EXERCISE DETAILS:
Look through the records below for the line holding "The width and". Write it out exactly, with each following line through the line holding "835x663 pixels.".

DATA TO EXAMINE:
*** Block opens ***

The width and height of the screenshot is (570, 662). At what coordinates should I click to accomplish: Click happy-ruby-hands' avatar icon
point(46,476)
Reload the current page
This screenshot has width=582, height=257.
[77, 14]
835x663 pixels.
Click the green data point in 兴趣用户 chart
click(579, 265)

*** Block closes ***
*** Block opens ***

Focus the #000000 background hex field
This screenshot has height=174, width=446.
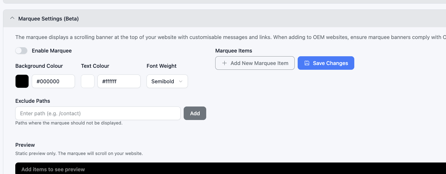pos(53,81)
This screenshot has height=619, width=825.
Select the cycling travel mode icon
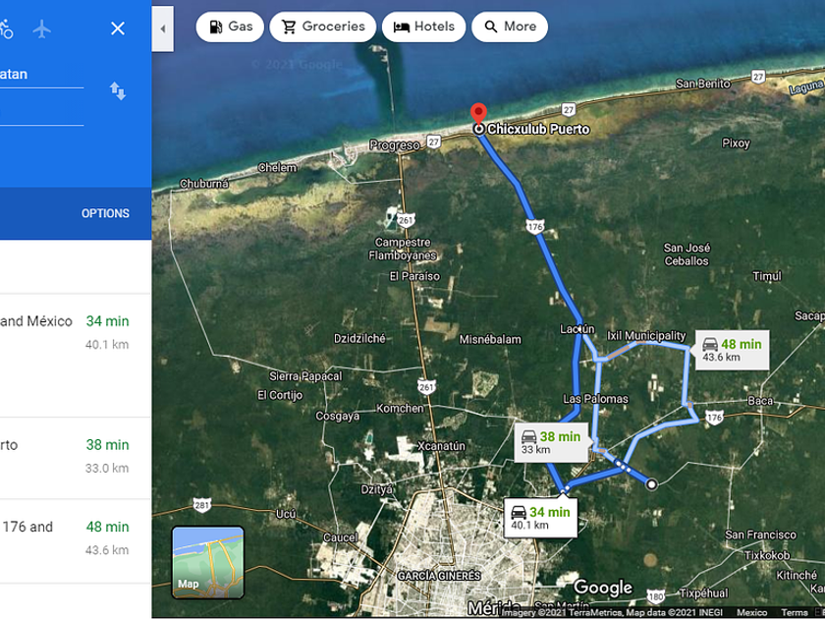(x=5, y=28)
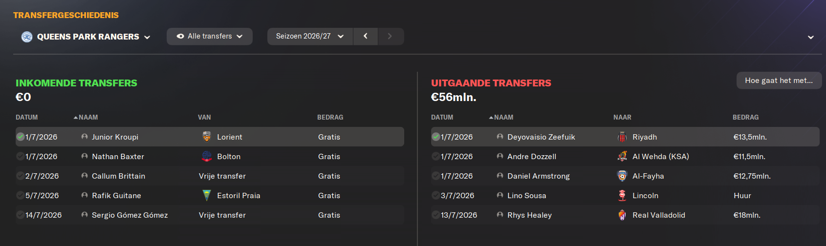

*** Block closes ***

ANSWER AREA:
The width and height of the screenshot is (570, 662). At what coordinates should I click to accomplish: Click happy-ruby-hands' avatar icon
point(46,476)
Reload the current page
This screenshot has width=582, height=257.
[77, 14]
835x663 pixels.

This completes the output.